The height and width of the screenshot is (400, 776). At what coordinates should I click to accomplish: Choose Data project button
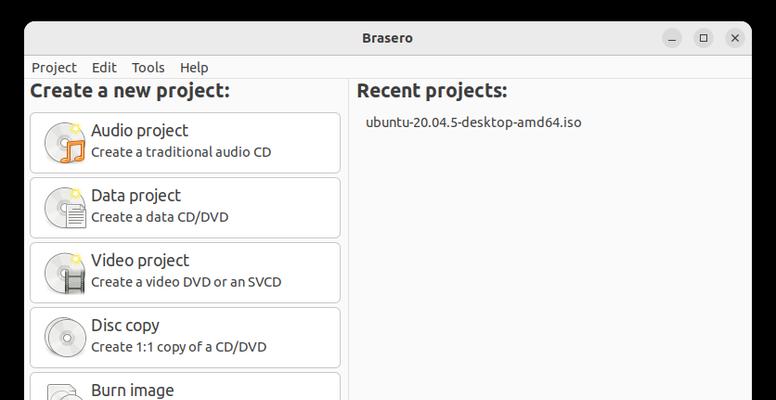185,208
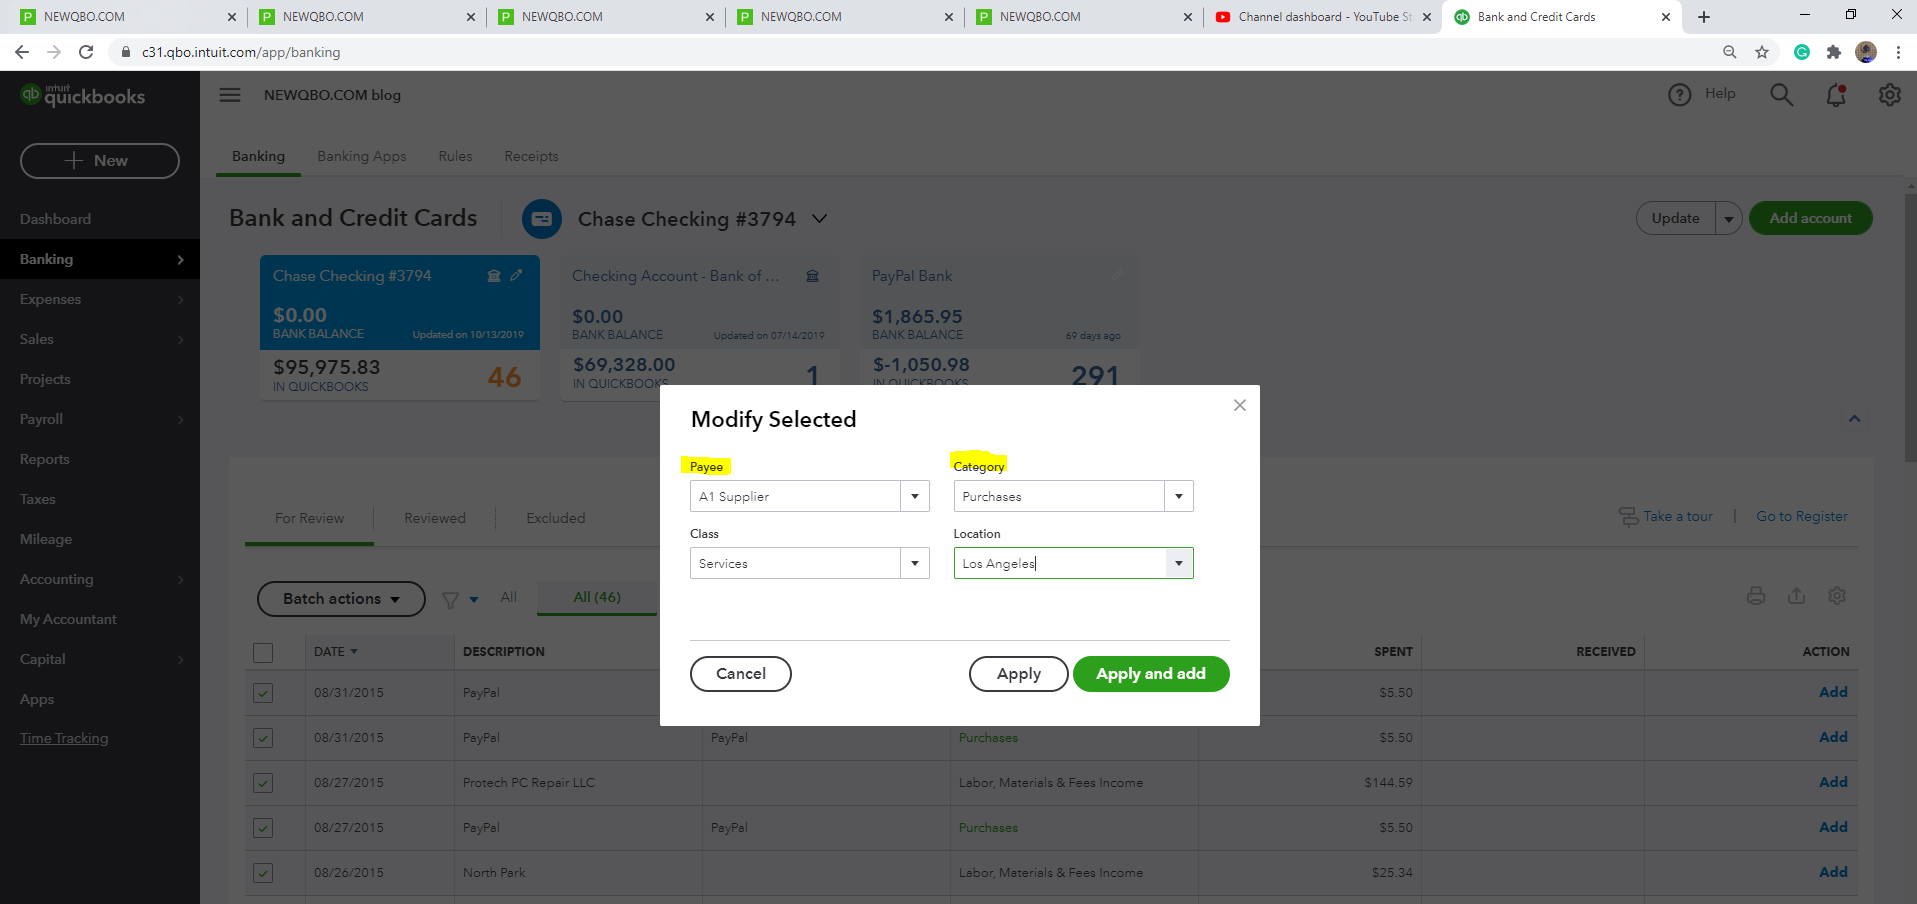
Task: Edit the Chase Checking account via pencil icon
Action: [517, 275]
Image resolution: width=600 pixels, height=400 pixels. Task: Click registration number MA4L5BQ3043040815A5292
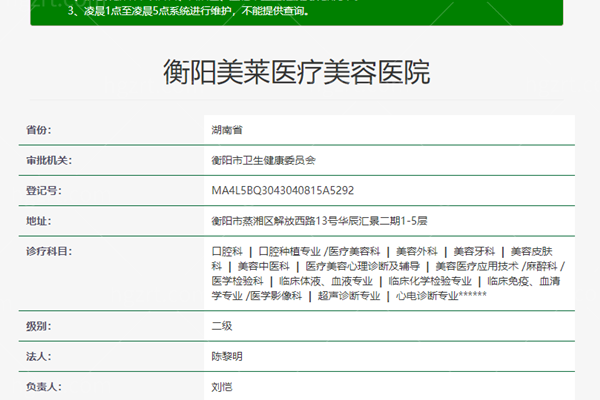pos(282,190)
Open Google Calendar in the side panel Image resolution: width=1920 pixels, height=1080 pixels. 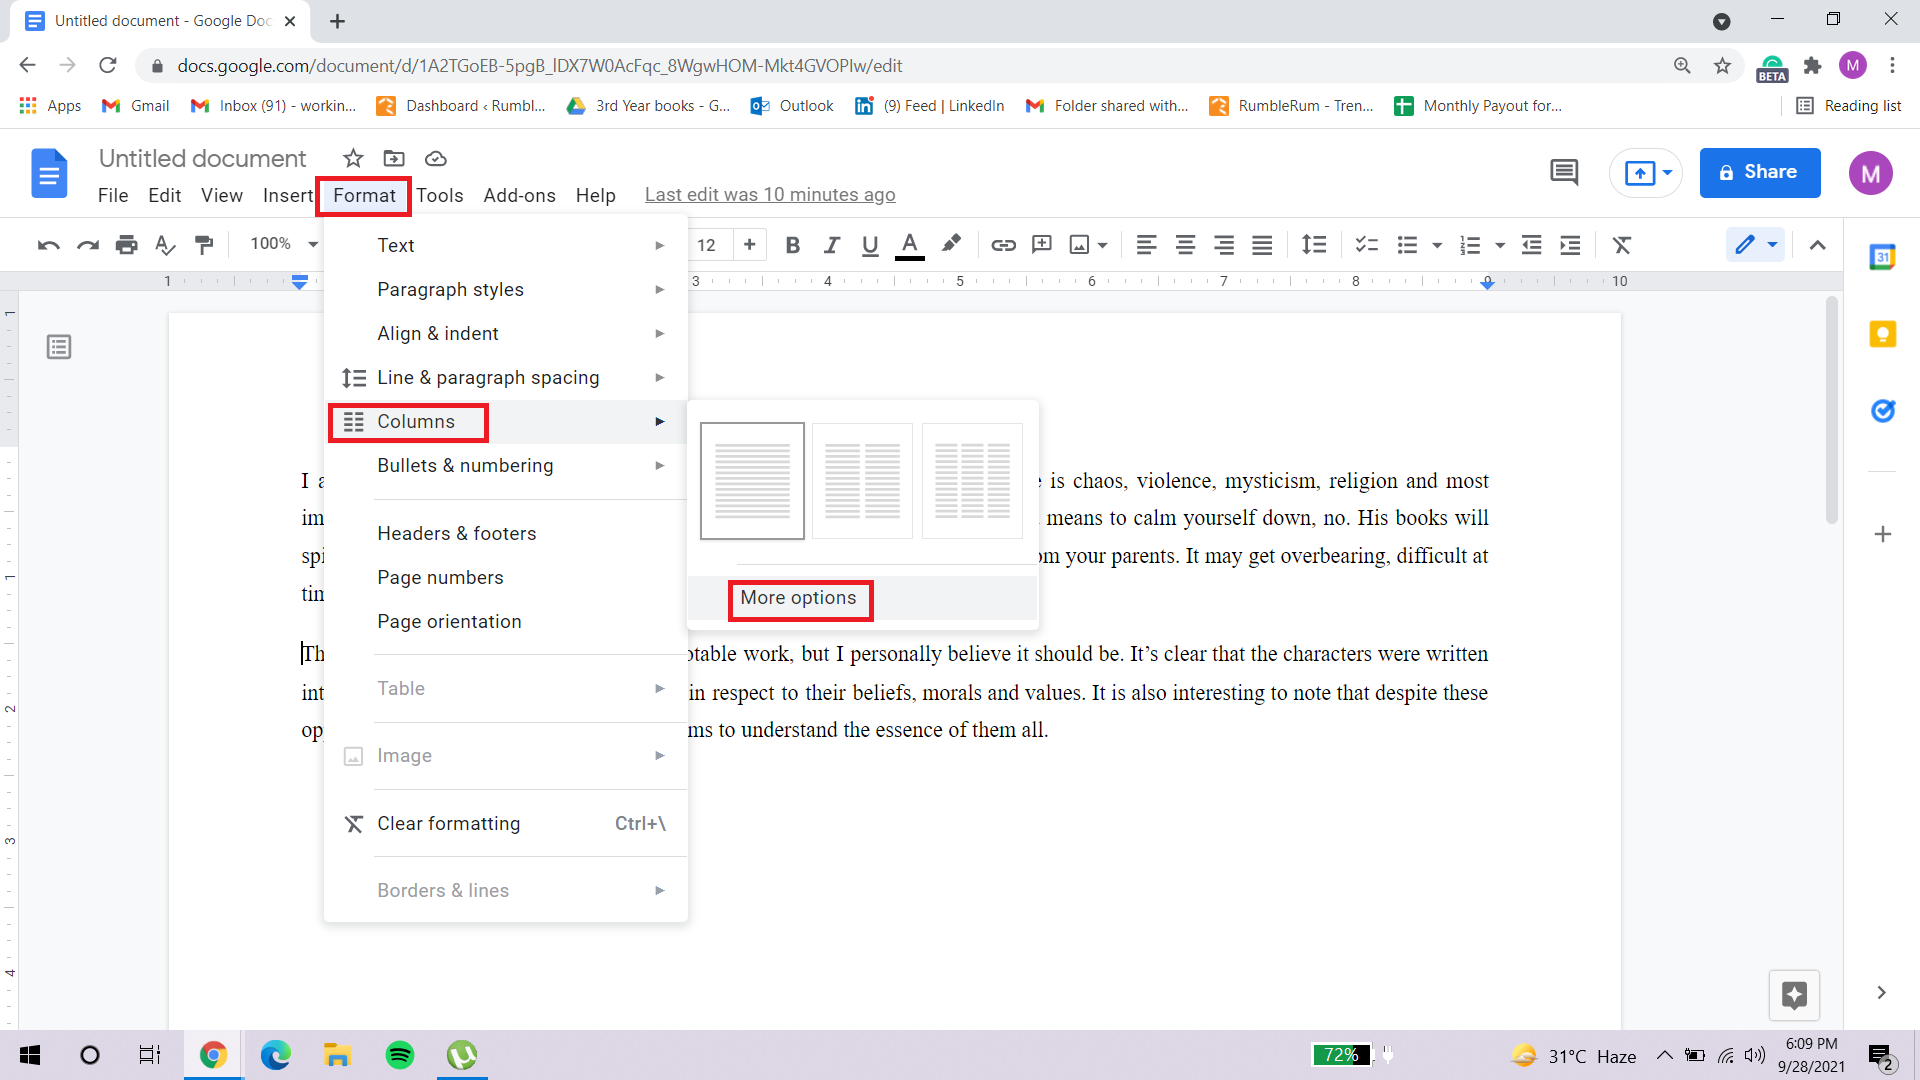[x=1884, y=257]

---+---

Return each line of the data above that contains the string "Task". Case counts.

Task: Edit the Chase Checking account via pencil icon
Image resolution: width=600 pixels, height=400 pixels. Task: Click registration number MA4L5BQ3043040815A5292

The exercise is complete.